Image result for aamir shahrukh
you wanna blame the Khans? Fine. But the only time Shahrukh and Aamir came together was for a lengthy press conference explaining the reasons behind this strike and why the industry really did not want to make a deal with the multiplex owners. They tried as hard as they could to avoid this ridiculous multiplex-audience focus and opening weekend focus.

There are other factors of course. Piracy for one, and the internet for another, and satellite for a third. With movies streaming or playing on satellite within a few weeks of release, they can’t run for a long time because after that first week or so it is easy to think “why bother going to the theater, I can just catch it streaming”. And with piracy, producers have another incentive for getting as many people in as soon as possible before they can see it online instead.

But (and I know I talk about this a lot but it bears repeating), satellite and internet do not cover all of India. If the movie industry was still structured around long running films, around the traveling tent shows and single screens in smaller towns, the audience is there. They don’t have anywhere else to be, power cuts kill the satellite TV and the internet is non-existent. Ultimately it is the profit margin that is killing the films, the quest for the record breaking opening day box office from the multiplexes that can make a producer a rich man in a way the slow steady income for the 50 rupee tickets never could.

Multiplex Industry in India | Movie Theater | Film Industry
You know that “1%” that folks are always nattering on about? Well, in the Indian film industry, it is 0.6% that is controlling the content of the films watched by the 100%. At least in 2004, I am sure it has grown since then but it is certainly still not the vast majority of the Indian audience.

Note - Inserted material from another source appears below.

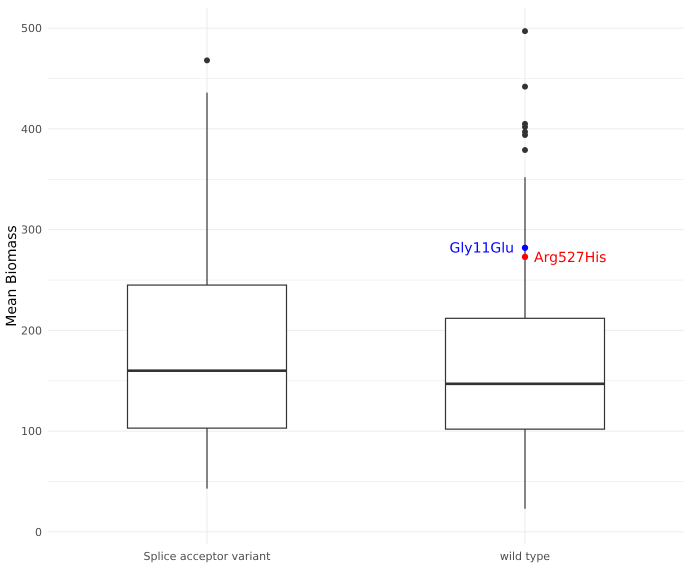  I want to click on y-tick-label: 0, so click(38, 532).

Now, let’s briefly talk about how the Khans fit into this and all the other surface elements. A Khan is part of an ingredient in a big opening weekend, a strong marketing tool. So is 3D, or IMAX release. So is a lot of special effects and so on. So is a holiday release. These are all things that you can market, all things that will impress the audience and make them more willing to spend money to buy tickets, and buy tickets opening day. And these are all things that the audience is tiring of. You see it more with Khan films because, again, a Khan tends to be one of the ingredients in these movies. But it’s not because it is a Khan film, it is because it is a Big Stupid Film. And it is a Big Stupid Film because of decades of complex shifts in the industry and the government and all kinds of things in both America and India, not just 3 men.

This is just one way to think about what is wrong with Hindi film. But I think it is more profitable to think about it in terms of the increasing value that Indian government is putting on the rising middle-class at the expense of the lower classes, the way that corporations (multiplexes are run by powerful corporations, including the Ambanis while single screens are owned by small businessmen) are colluding to squeeze out the small businessman, and the way that producers and stars fought against this change to the point of going on strike, and lost. Not to mention that it is the movie stars that are trying to keep single screens alive, Ajay Devgan and Salman Khan both trying to buy up and keep alive theaters.